For the US climate diplomacy, the next country on the go is India (i.e., the world’s fourth largest emitter of CO2). President Obama will visit Prime Minister Narendra Modi in January 2015, with the aim of developing a partnership in the area of clean energy. However, a joint agreement similar to the one with China seems to be very unlikely. India makes the fight against energy poverty and electricity access a top priority for its domestic policies.

The EU and the US alliance-building strategies target different type of countries, but could well be complementary in facilitating an agreement in Paris. However, China remains the crucial factor for any type of global climate deal. Beijing seems to be engaged in taking on international responsibilities that are commensurate with its national conditions, and will promote South-South climate cooperation. However, Beijing made it clear that it has no intention of setting aside the old developed-versus-developing-countries divide.
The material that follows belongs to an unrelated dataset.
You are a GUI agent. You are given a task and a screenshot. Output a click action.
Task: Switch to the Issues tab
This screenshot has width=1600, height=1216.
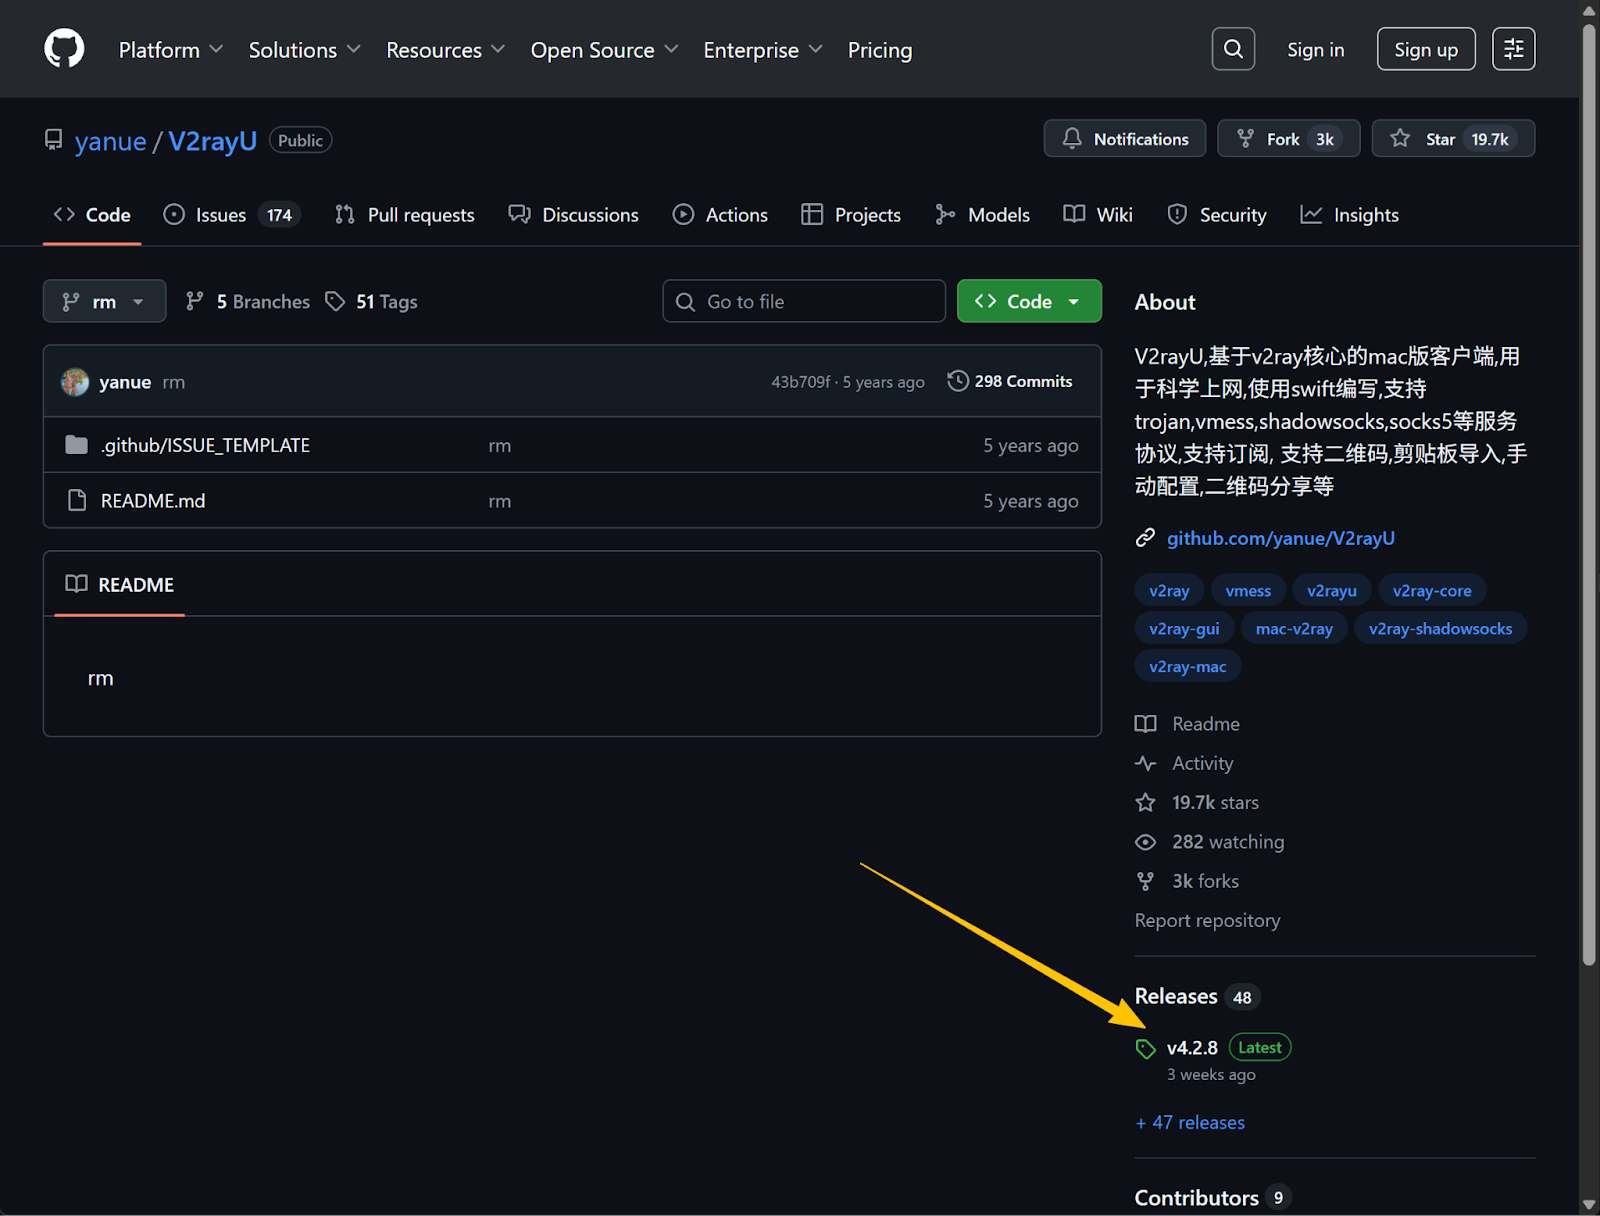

It remains to be seen whether the future Paris agreement will establish at least a voluntary-type agreement that is backed by effective reporting mechanisms. Implementation and compliance is the crucial benchmark for success or failure of any Paris deal. Quoting the Norwegian CICERO research group, it seems clear that “the measures that are politically feasible are ineffective and the measures that would be effective are politically infeasible.” Negotiators have now an historical responsibility to bridge over political feasibility and policy effectiveness.